Türkiye, sağlık turizminde 2024 yılında 1,5 milyon yabancı hastaya hizmet sunarak 3 milyar dolar gelir elde etti. 2025’te ise bu rakamın 12 milyar dolara ulaşması bekleniyor—yani dört katlık bir büyüme hedefiyle küresel pazarda yerini sağlamlaştırıyor.
Türkiye’de sağlık turizmi yalnızca sayısal büyümeyle değil; kalite, altyapı ve devlet destekleriyle gerçekten “ince işlenen” bir hikâyeye dönüşüyor. Hem fiyat-performans dengesi hem de tıbbi altyapı açısından cazip hale gelen Türkiye, bu avantajını akıllı stratejilerle pekiştiriyor.

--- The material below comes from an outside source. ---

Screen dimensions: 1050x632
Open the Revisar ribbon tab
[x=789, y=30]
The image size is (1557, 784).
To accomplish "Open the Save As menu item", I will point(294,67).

Uluslararası Sağlık Hizmetleri AŞ (USHAŞ) verileri, Türkiye’nin sağlık turizmindeki küresel pazar payının büyüdüğünü gösteriyor. 2024’te ulaşılan 3 milyar dolar gelir ve 1,5 milyon hasta hacmi, 2025 yılında yaklaşık 2 milyon hastaya hizmet ve 12 milyar dolar gelir hedefini mümkün kılıyor. Bu, sektörün sadece hızlı büyümediğini; aynı zamanda kârlılık ve ölçek kazanımı açısından da yıldızlaştığını gösteriyor .
Türkiye’ye en çok Almanya, İngiltere, Rusya, Irak, Azerbaycan ve Orta Doğu ülkelerinden hasta geliyor. Özellikle estetik cerrahi, saç ekimi, diş tedavisi, göz sağlığı, onkoloji, obezite cerrahisi ve organ nakli gibi yüksek talep gören branşlarda büyüme öngörülüyor.

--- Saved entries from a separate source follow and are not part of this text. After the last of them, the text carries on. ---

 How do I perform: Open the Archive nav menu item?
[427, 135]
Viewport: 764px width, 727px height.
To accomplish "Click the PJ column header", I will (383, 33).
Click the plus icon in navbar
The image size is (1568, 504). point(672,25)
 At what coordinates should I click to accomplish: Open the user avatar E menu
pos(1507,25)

Türkiye’de bugün 659 ruhsatlı hastane, 201 tıp merkezi ve 5.700 sağlık tesisi, bir anlamda sağlık köprüsü altyapısını güçlendiriyor. Ayrıca JCI akreditasyonlu 41 kurumla dünya 6’ncılığı, Türkiye’nin “güvenli adres” algısını bütünlüyor
“Sağlık turizmi 2025 hedefi” sadece yüksek bir sayı hedefi değil; bu hedefin ardında planlı altyapı gelişimi, kalite güvence düzenlemeleri ve akıllı pazarlama stratejileri yatıyor.

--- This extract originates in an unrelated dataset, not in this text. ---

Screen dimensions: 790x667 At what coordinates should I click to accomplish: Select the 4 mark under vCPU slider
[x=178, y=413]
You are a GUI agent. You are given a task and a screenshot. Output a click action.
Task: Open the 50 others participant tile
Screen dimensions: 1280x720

Mevcut istikrarlı büyüme ivmesini korumak, Türkiye’yi sadece rakip destinasyonların önüne geçirmekle kalmayacak, aynı zamanda dünyanın şifa merkezi vizyonunu güçlendirecek. 12 milyar dolar hedefi, bu yolun hem kısa hem de uzun vadede çarpıcı bir kilometre taşı olabilir.